Dzikir ditinjau dari segi bahasa (lughatan)
adalah mengingat, sedangkan dzikir secara istilah adalah membasahi lidah dengan
ucapan-ucapan pujian kepada Allah.[1]
Secara etimologi dzikir berasal dari kata “zakara” berarti menyebut,
mensucikan, menggabungkan, menjaga, mengerti, mempelajari, memberi dan nasehat.
Oleh karena itu dzikir berarti mensucikan dan mengagungkan, juga dapat
diartikan menyebut dan mengucapkan nama Allah atau menjaga dalam ingatan
(mengingat).[2]
Dzikir merupakan ibadah hati dan lisan yang tidak mengenal batasan waktu.

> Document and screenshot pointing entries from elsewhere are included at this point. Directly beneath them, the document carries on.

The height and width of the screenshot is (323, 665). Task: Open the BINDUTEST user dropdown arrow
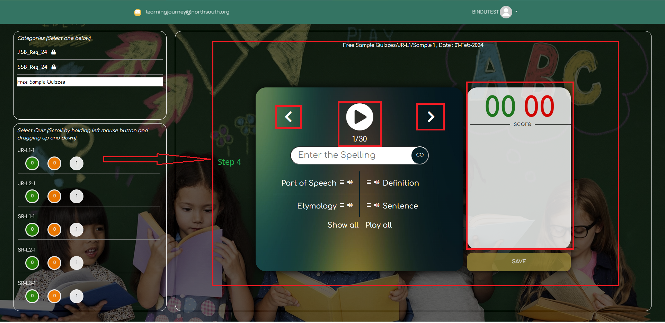tap(516, 12)
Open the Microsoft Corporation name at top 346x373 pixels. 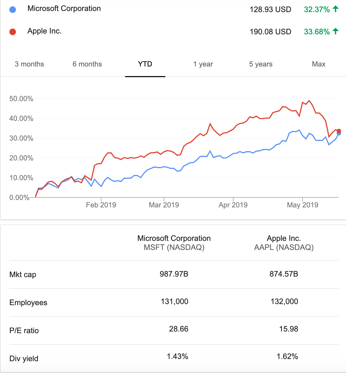tap(64, 9)
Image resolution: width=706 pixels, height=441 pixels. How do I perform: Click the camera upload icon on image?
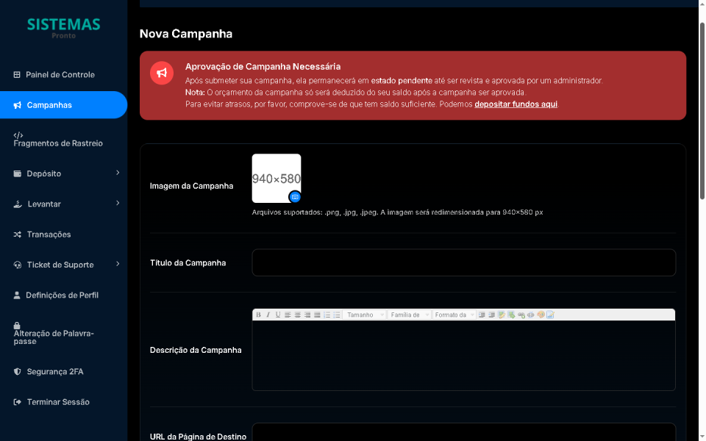pos(295,197)
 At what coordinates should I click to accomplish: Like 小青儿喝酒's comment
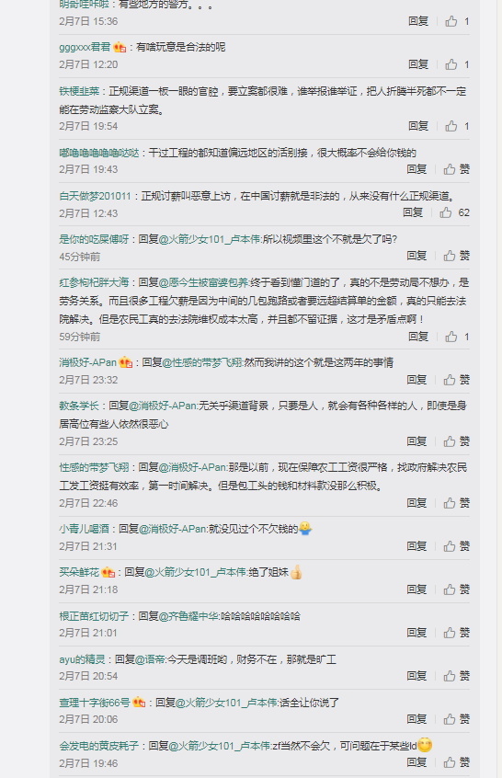(456, 546)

Bahkan Allah menyifati ulil albab, adalah mereka-mereka yang senantiasa
menyebut Rabnya, baik dalam keadaan berdiri, duduk bahkan juga berbaring. Oleh
karenanya dzikir bukan hanya ibadah yang bersifat lisaniyah, namun juga
qalbiyah. Imam Nawawi menyatakan bahwa yang afdhal adalah dilakukan bersamaan
di lisan dan di hati. jika harus salah satunya, maka dzikir hatilah yang lebih
di utama. Meskipun demikian, menghadirkan maknanya dalam hati, memahami
maksudnya merupakan suatu hal yang harus diupayakan dalam dzikir.[3]
Di dalam al-Qur’an, Allah menegaskan berkenaan dengan dzikir yaitu: Artinya: ‘Maka apabila kamu telah menyelesaikan shalat(mu), ingatlah Allah di waktu berdiri, di waktu duduk dan di waktu berbaring. kemudian apabila kamu telah merasa aman, Maka dirikanlah shalat itu (sebagaimana biasa). Sesungguhnya shalat itu adalah fardhu yang ditentukan waktunya atas orang-orang yang beriman’. (QS. an-Nisa:103).
Artinya: ‘Apabila telah ditunaikan shalat, Maka bertebaranlah kamu di muka bumi; dan carilah karunia Allah dan ingatlah Allah banyak-banyak supaya kamu beruntung’. (QS. al-Jumu’ah: 10).
Artinya: ‘(yaitu) orang-orang yang beriman dan hati mereka manjadi tenteram dengan mengingat Allah. Ingatlah, hanya dengan mengingati Allah-lah hati menjadi tenteram’. (QS. ar-Ra’d : 28).
Oleh karenanya, mulai hari ini, marilah
kita isi hidup dan kehidupan kita dengan banyak berdzikir kepada Allah SWT serta pula memperbanyak shalawat kepada
junjungan Nabi Muhammad SAW agar setiap hari dalam hidup dan kehidupan kita,
kita selalu tersambung dengan Rasulullah dan Allah SWT.
[1] Ismail Nawawi, Risalah
Pembersih Jiwa: Terapi Prilaku Lahir & Batin dalam Perspektif Tasawuf
(Surabaya: Karya Agung Surabaya, 2008), 244.
[2] Hazri Adlany, et al, al-Qur’an Terjemah Indonesia (Jakarta: Sari Agung,2002),
470
[3] Ismail Nawawi, Risalah
Pembersih Jiwa: Terapi Prilaku Lahir & Batin dalam Perspektif Tasawuf, 244.